Doctor Recommendation Engine#

The doctor analyzes your signal’s statistical properties and recommends ranked detector/cost/stopping pipelines with calibrated confidence scores.

What the doctor does#

  1. Diagnose – Computes signal statistics (distribution shape, autocorrelation, seasonality, missing data patterns, dimensionality)

  2. Classify – Maps the signal to one or more calibration families

  3. Recommend – Generates ranked pipeline recommendations scored by confidence and objective fit

  4. Execute – Recommendations can be directly executed via detect_offline(pipeline=...)

CLI workflow#

cpd doctor \
    --input /path/to/signal.csv \
    --objective balanced \
    --min-confidence 0.2 \
    --output doctor.json

The output is a JSON file with ranked recommendations, each containing:

  • Pipeline specification (detector, cost, stopping, constraints, preprocessing)

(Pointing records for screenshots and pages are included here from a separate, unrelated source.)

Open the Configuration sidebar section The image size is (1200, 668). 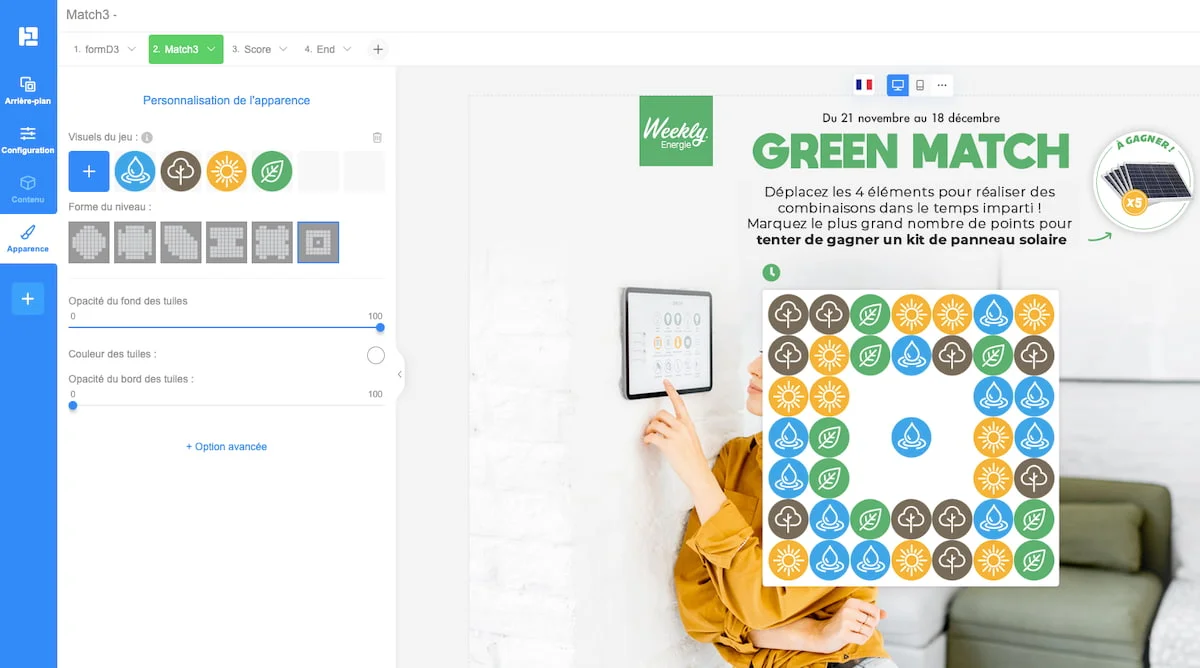click(27, 139)
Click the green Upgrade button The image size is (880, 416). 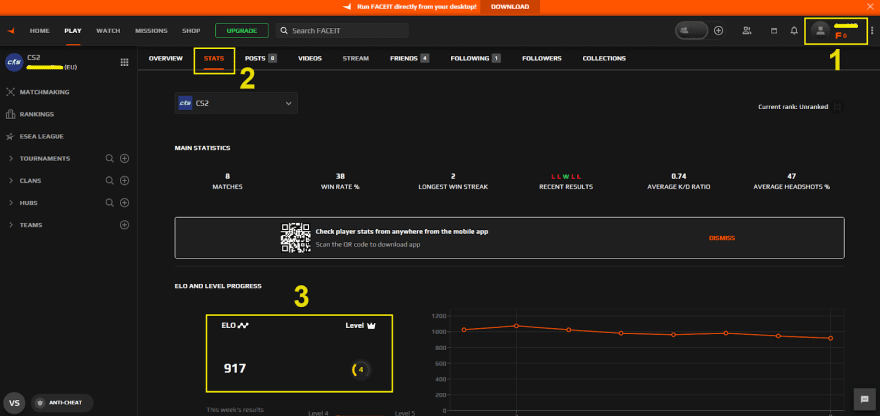click(x=241, y=31)
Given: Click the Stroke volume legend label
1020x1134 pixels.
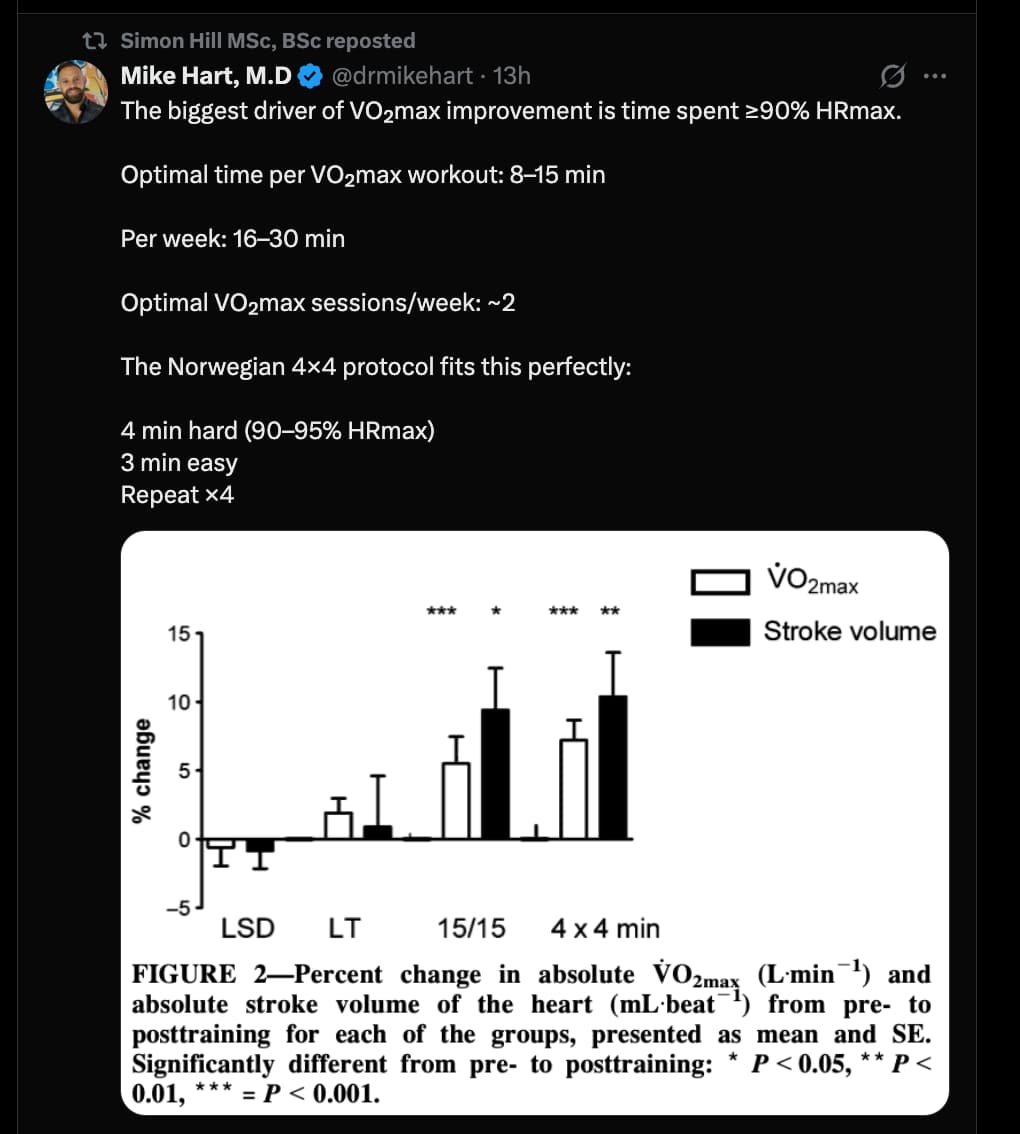Looking at the screenshot, I should pos(850,632).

  • Confidence score and confidence interval

  • Resource estimates

  • Explanation and warnings

  • Objective fit scores

Python integration#

Execute a doctor recommendation directly:

import cpd
import json

# Load doctor output
with open("doctor.json") as f:
    recommendations = json.load(f)

# Use the top recommendation's pipeline
pipeline = recommendations[0]["pipeline"]
result = cpd.detect_offline(x, pipeline=pipeline)
print(result.breakpoints)

Objectives#

The objective parameter controls the tradeoff between speed, accuracy, and robustness in pipeline ranking:

Objective

Description

Balanced

Default. Balances accuracy, speed, and generality

Speed

Favors fast algorithms (PELT, CUSUM) with simpler cost models

Accuracy

Favors algorithms with stronger optimality guarantees (FPOP, SegNeigh)

Robustness

Favors non-parametric or masking-resistant approaches (WBS, Rank cost)

Calibration families#

The doctor classifies signals into families for calibration-aware scoring:

Family

Characteristics

Gaussian

Near-normal distribution, light tails

HeavyTailed

Excess kurtosis, outlier-prone

Autocorrelated

Significant temporal dependence

Seasonal

Periodic patterns detected

Multivariate

d > 1 dimensions

Binary

Values near 0 or 1 (within tolerance)

Count

Non-negative integer-valued data

Confidence formula#

Each recommendation includes a calibrated confidence score:

confidence = clamp(
    (intercept + slope * heuristic_confidence) * (1 - ood_penalty),
    0.01,
    0.99
)

Where:

  • intercept and slope are per-family calibration parameters

  • heuristic_confidence is the raw score from pipeline-data compatibility analysis

  • ood_penalty = clamp(1 - exp(-0.90 * diagnostic_divergence), 0.0, 0.80) penalizes out-of-distribution signals

  • Final confidence is clamped to [0.01, 0.99]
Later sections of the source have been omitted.